TASPO GartenMarkt

Nachgehakt: „Warum nicht ein Comeback!?“

, erstellt von

Mit der Online-Plattform Praktiker.de wollen Christoph Kilz und Dirk Oschmann die Marke Praktiker wiederbeleben. Aber kann das überhaupt gelingen? Und welche Erfahrungen bringen die beiden Geschäftsführer mit, um dieses Projekt erfolgreich zu stemmen? TASPO Online hat bei Christoph Kilz nachgehakt.

Wie sind Sie darauf gekommen, ausgerechnet im Baumarkthandel eine Online-Plattform zu starten?

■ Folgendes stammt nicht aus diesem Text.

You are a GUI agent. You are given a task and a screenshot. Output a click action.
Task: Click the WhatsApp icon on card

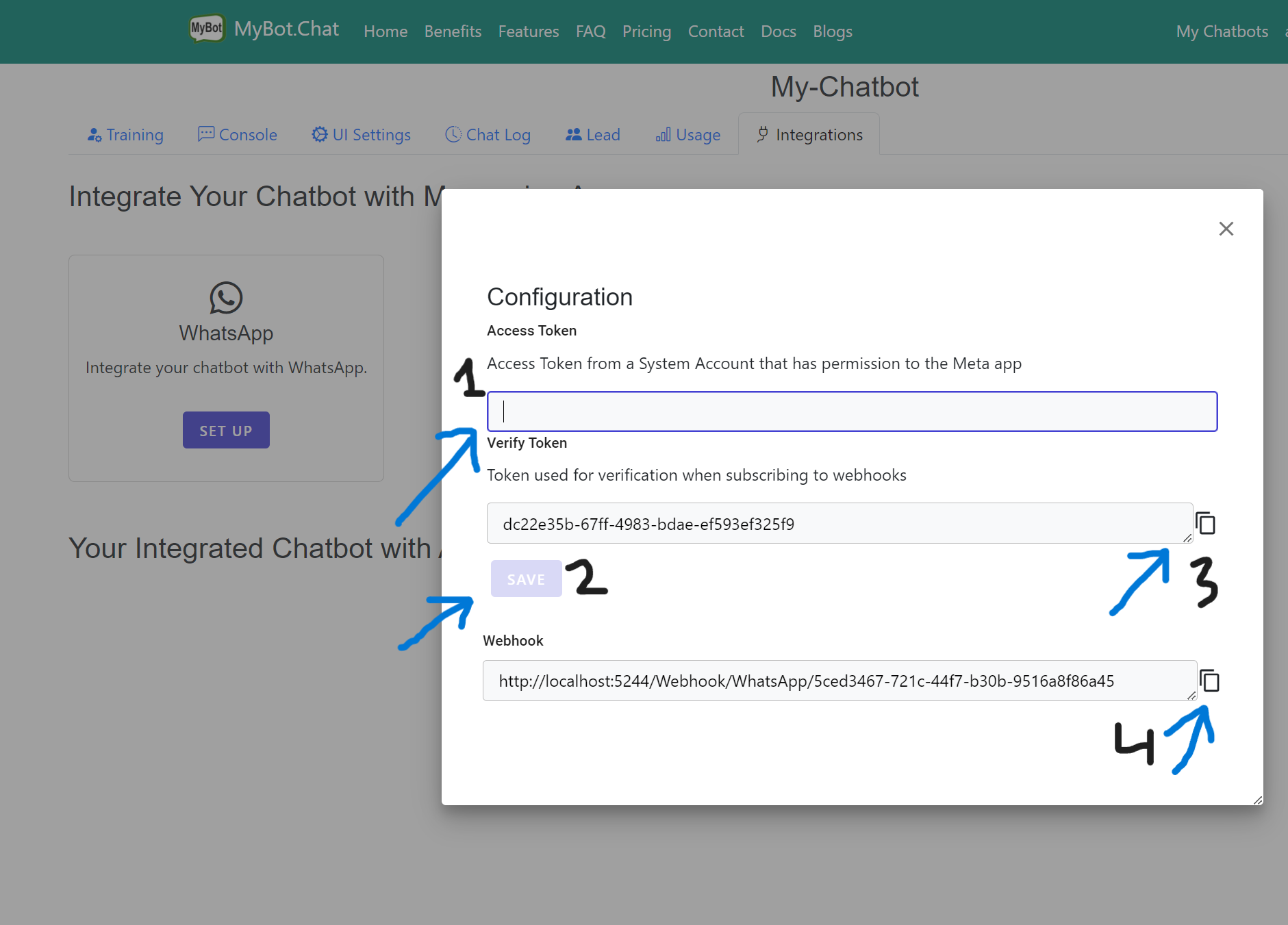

Immerhin ist die Konkurrenz in diesem Bereich sehr groß.

Der Bereich Heim- und Handwerker hat in den letzten Jahren extrem an Bedeutung gewonnen. Wir denken, dass wir mit unserem Ansatz eines spezialisierten und unabhängigen Marktplatzes eine Lücke schließen. Natürlich gibt es schon einige ähnliche Projekte, aber ein Platzhirsch ist nicht auszumachen. Wir sehen die großen Baumarktketten hierbei nicht als Konkurrenz, sondern als Partner.

Welche Erfahrungen bringen Sie mit, um dieses Projekt erfolgreich zu schultern?

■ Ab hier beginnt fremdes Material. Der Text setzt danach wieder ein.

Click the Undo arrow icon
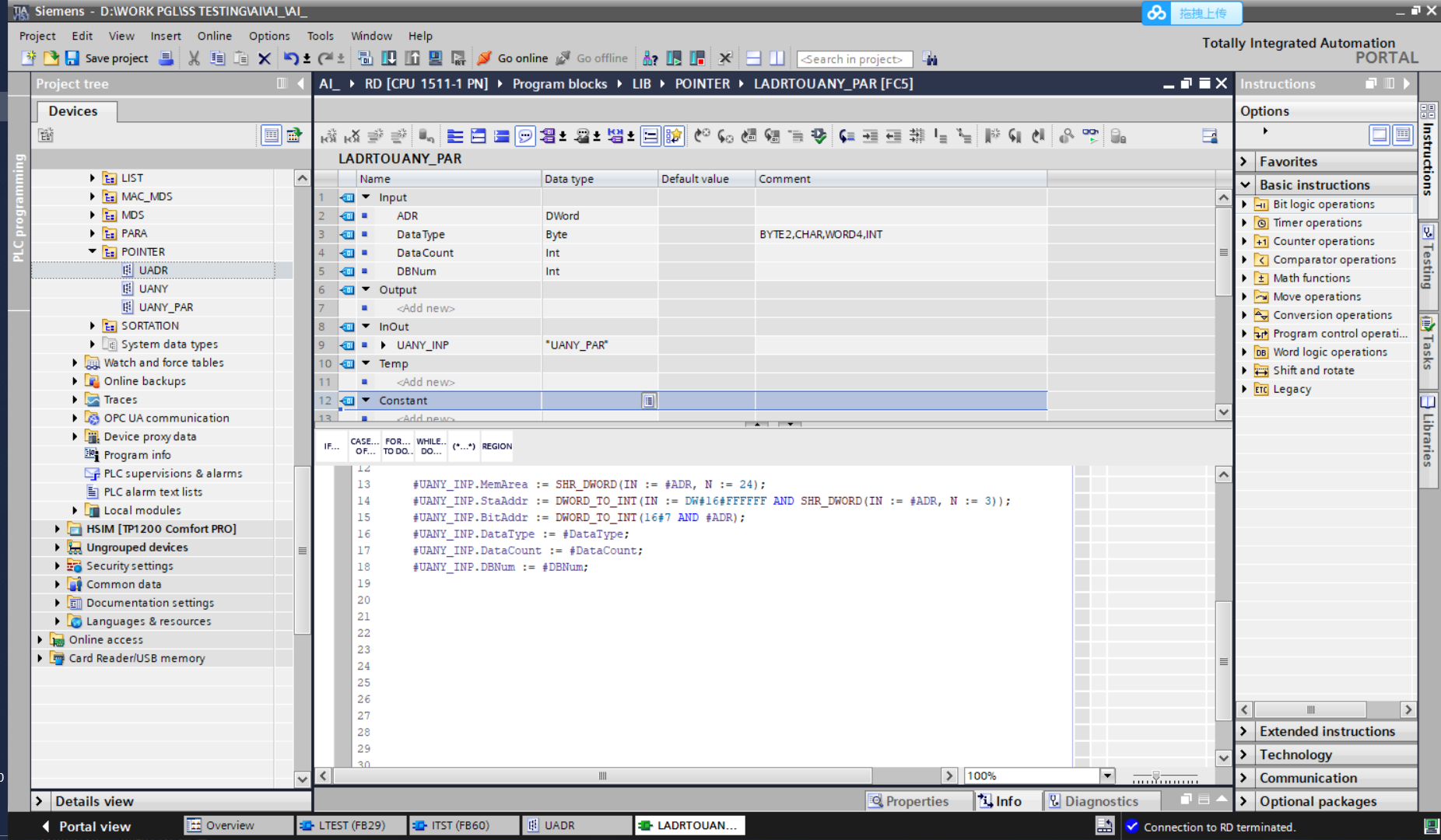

Neben langjähriger Erfahrung im Bereich Online-Marketing und Webseiten-Entwicklung haben wir Herzblut und massenhaft Motivation. Wir sind in vielen Bereichen gut vernetzt und wenn unsere Expertise einmal an ihre Grenzen trifft, holen wir uns welche von Profis dazu.

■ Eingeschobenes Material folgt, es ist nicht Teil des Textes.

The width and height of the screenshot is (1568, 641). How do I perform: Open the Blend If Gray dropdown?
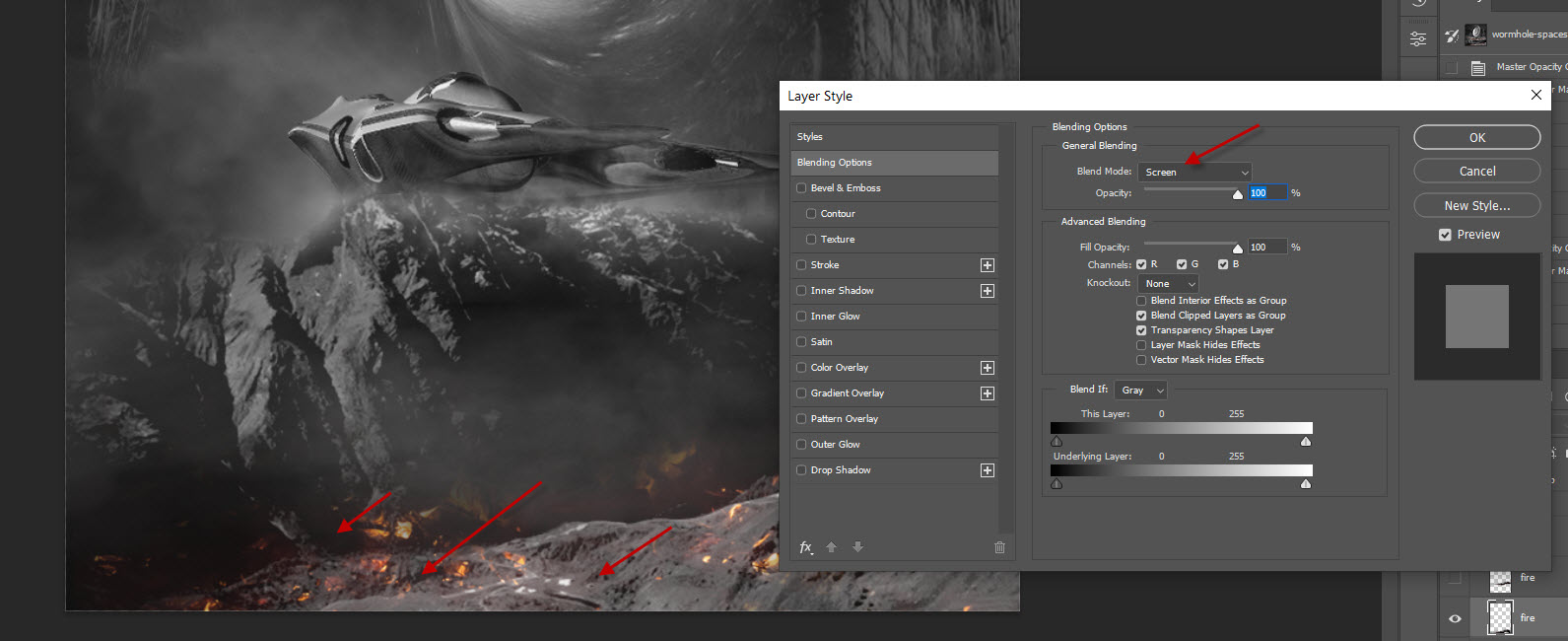[x=1141, y=391]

Arbeiten Sie nach dem Motto „Totgesagte leben länger“? Schließlich gilt die Marke Praktiker in der öffentlichen Wahrnehmung quasi als „verbrannt“.

Praktiker ist noch immer eine der bekanntesten Marken in Deutschland. Unser Relaunch erzeugt gerade auf sämtlichen Medien jede Menge Interaktionen und Diskussionen. Du hörst Praktiker und weißt sofort, um was es geht. Und warum nicht ein Comeback!? Jetzt liegt es an uns, zu beweisen, dass man an Praktiker.de im Bereich Baumarkt sowie Heim-und Handwerker nicht vorbeikommt.